One important measure of a bank's earnings is return on equity, or net income (profit, essentially) divided by the total amount of equity. Bank of Stockton's most recent annualized quarterly return on equity was 11.15 percent, above the national average of 8.10 percent.

The bank reported net income of $46.8 million on total equity of $451.0 million for the twelve months ended December 31, 2017. The bank reported an annualized return on average assets, or ROA, of 1.62 percent, above the 1 percent deemed satisfactory in accordance with industry standards, and above the average for U.S. banks of 1.00 percent.

WHAT IS SAFE & SOUND?

Bankrate.com's Safe & Sound Ratings provide a star rating system to evaluate the current financial status of financial institutions. The information gathered about banks, credit unions and thrifts is updated as set forth in the Terms of Use of Safe & Sound Ratings and Reports.
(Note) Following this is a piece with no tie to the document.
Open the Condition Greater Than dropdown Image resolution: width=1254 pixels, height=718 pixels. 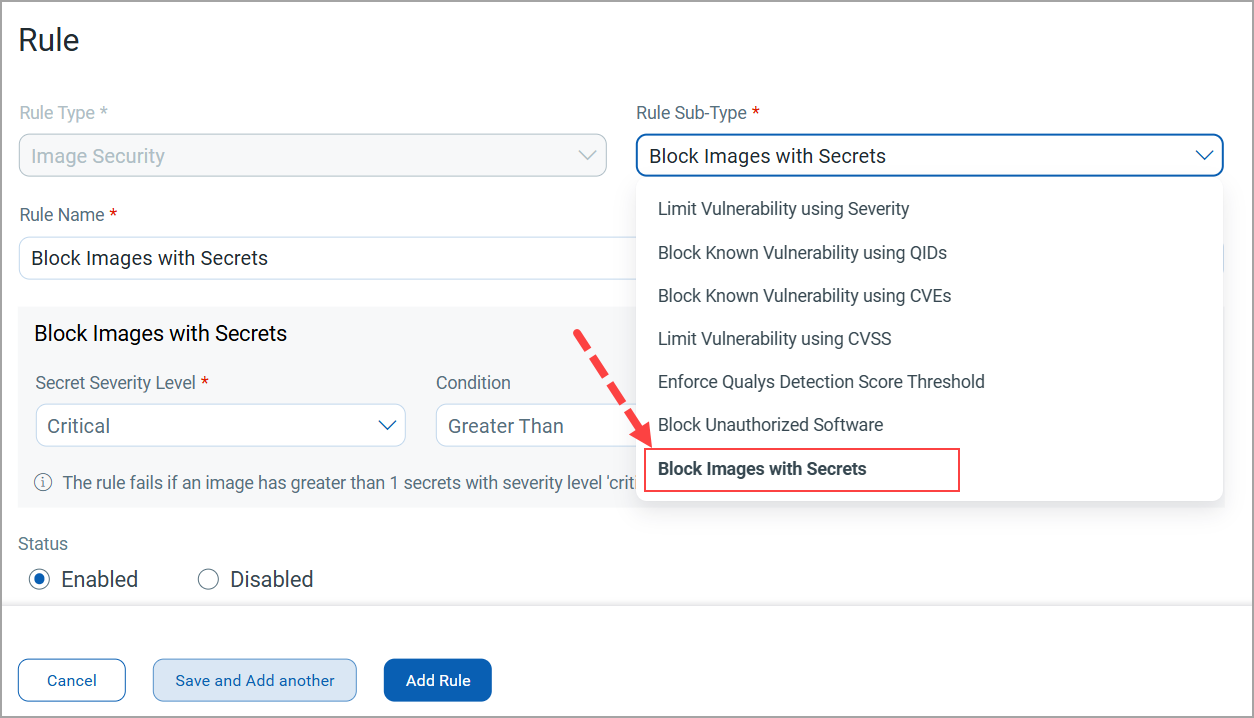click(x=536, y=425)
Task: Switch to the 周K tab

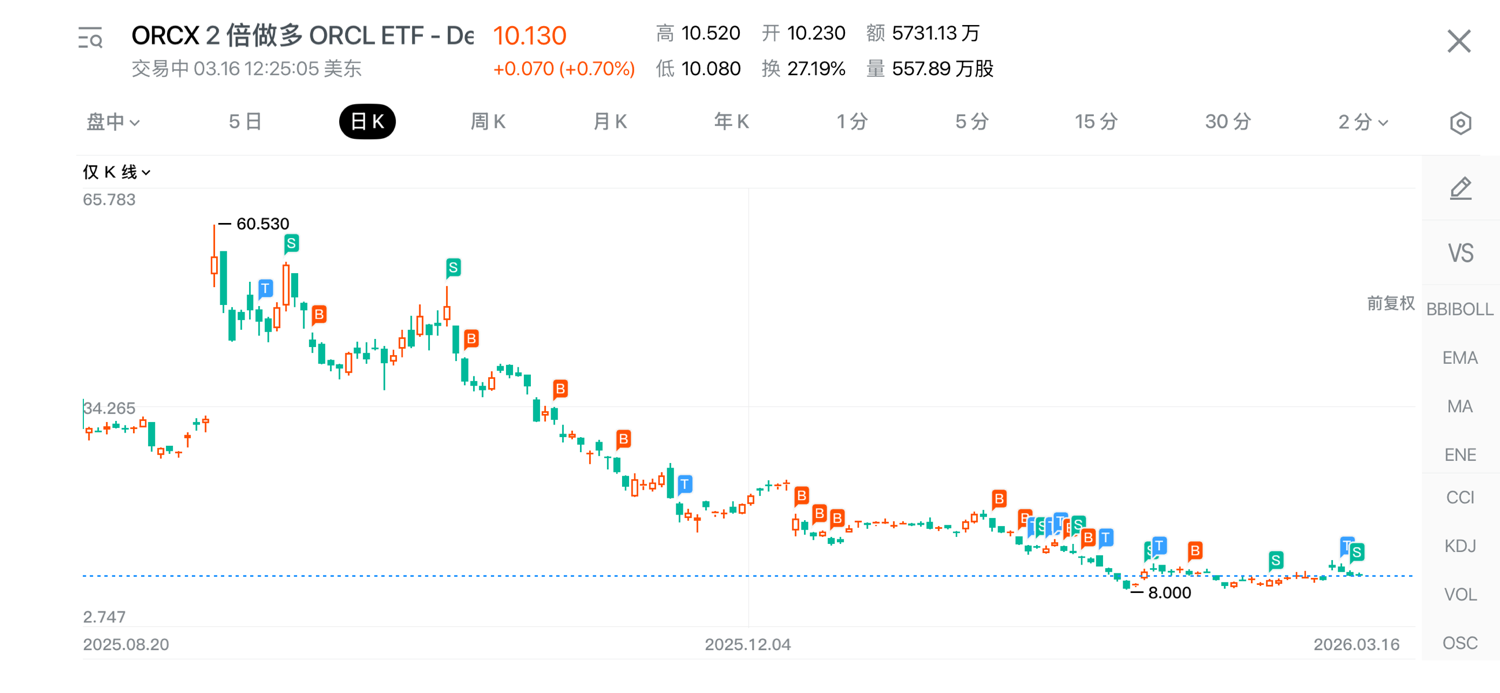Action: tap(488, 122)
The Safe & Sound Ratings information is grouped by categories of banks, thrifts and credit unions.

Scoring methodology

Bankrate.com evaluates the financial condition of institutions and assigns a one- to five-star rating for each with five stars representing the highest rating. Institutions with satisfactory performance will generally receive a rating of three or more stars. The majority of institutions fall into the three- to four-star range. An institution with an "NR" rating may be too new to rate or may have limited the publicly available information in their regulatory filings. The "NR" is not an indication of financial strength or weakness. The Safe & Sound rating is believed to be reliable, but the information is not guaranteed. In addition, events since the information was collected may have altered the institution's financial condition.